| WORK REQUEST |
Lines from the one containing "Instruction: Open the" through the final line of the records below are needed, copied exactly, with no pictures.
MATERIAL FOR THIS EXERCISE below:
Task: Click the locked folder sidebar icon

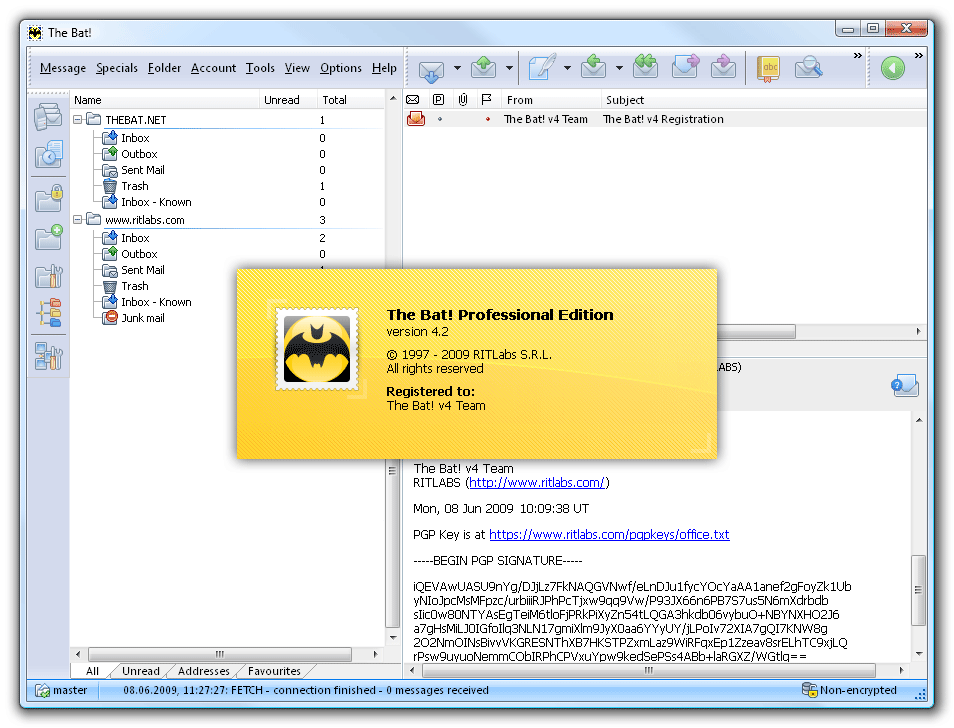Action: [49, 197]
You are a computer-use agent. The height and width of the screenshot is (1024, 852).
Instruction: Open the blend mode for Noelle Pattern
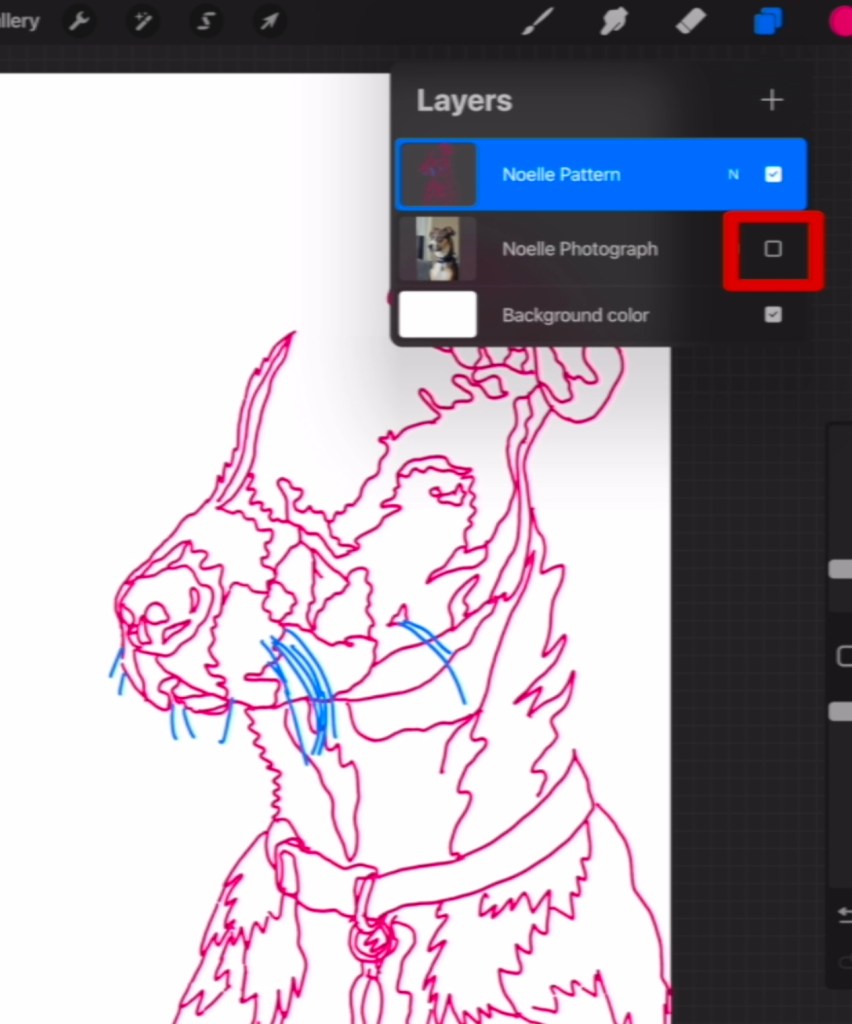click(x=733, y=174)
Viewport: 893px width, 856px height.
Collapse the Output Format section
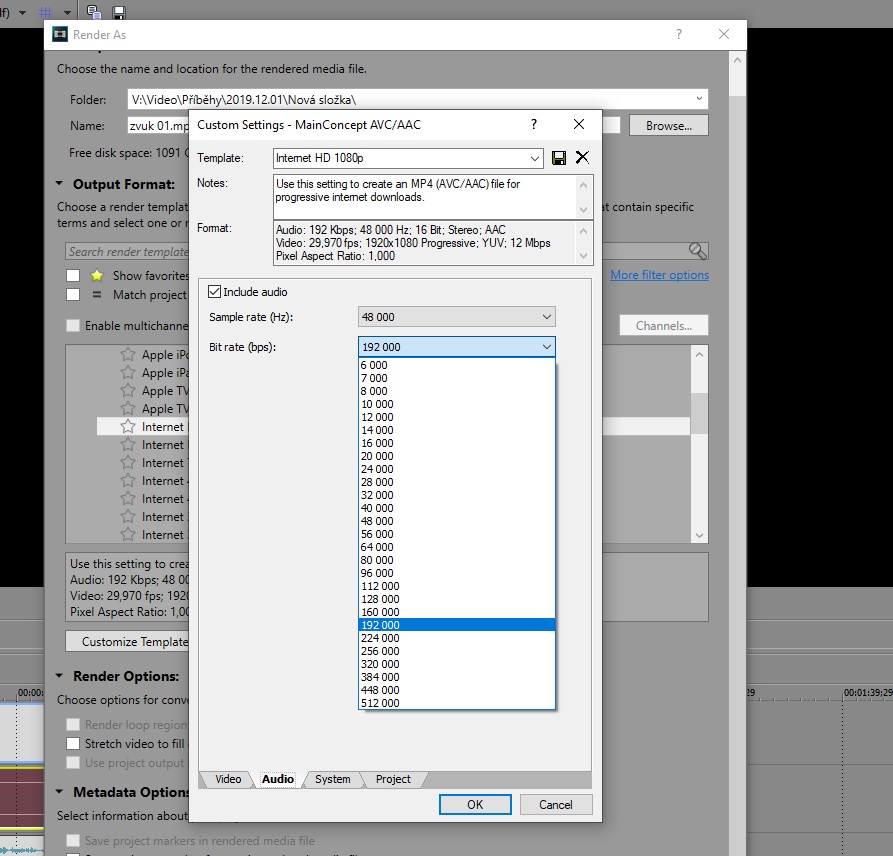(62, 184)
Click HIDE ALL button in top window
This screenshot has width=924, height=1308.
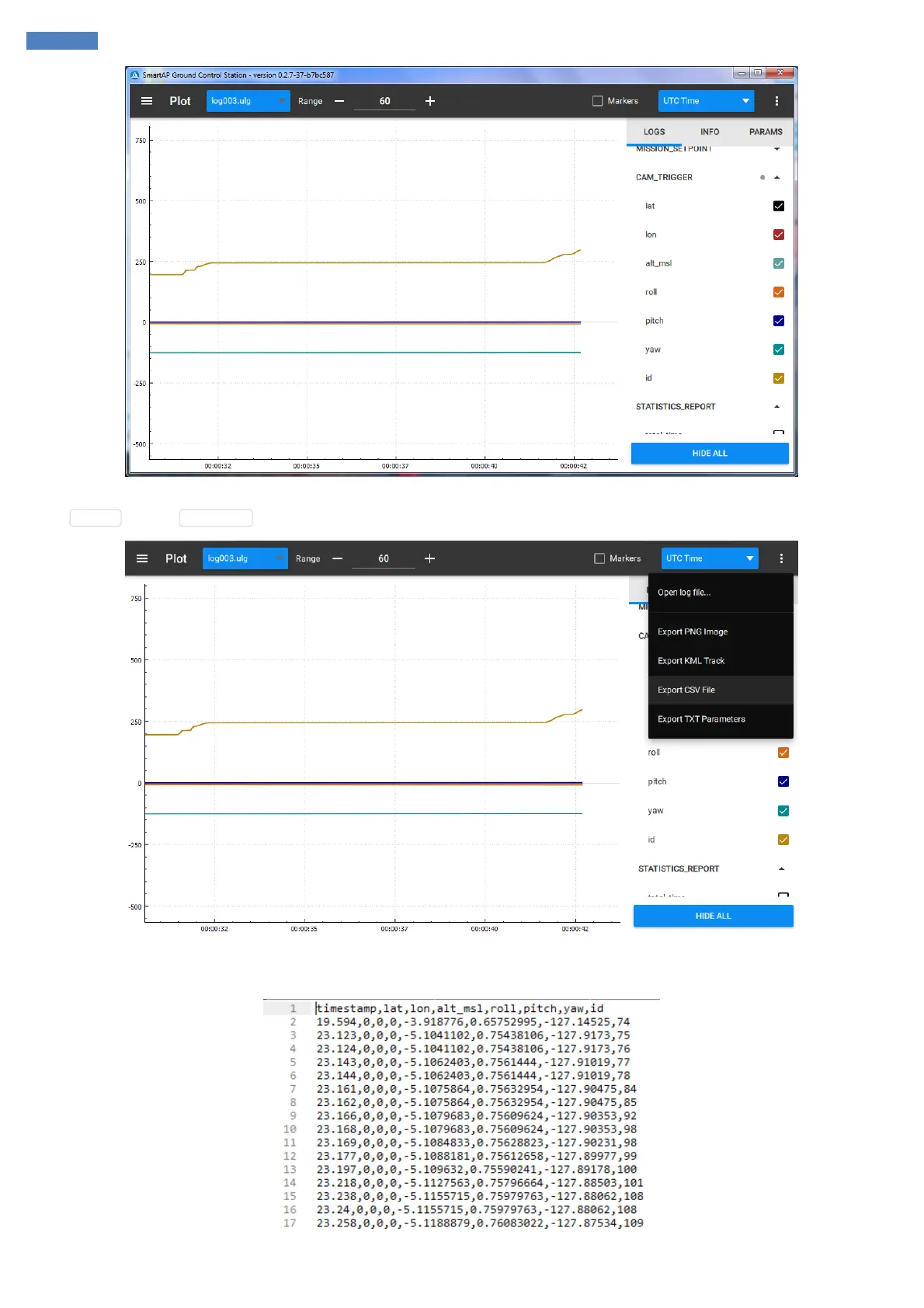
End of MATERIAL FOR THIS EXERCISE.
| EXERCISE RESPONSE |
Instruction: Open the blend mode for Noelle Pattern
click(x=733, y=174)
Viewport: 893px width, 856px height.
Collapse the Output Format section
(62, 184)
Click HIDE ALL button in top window
This screenshot has width=924, height=1308.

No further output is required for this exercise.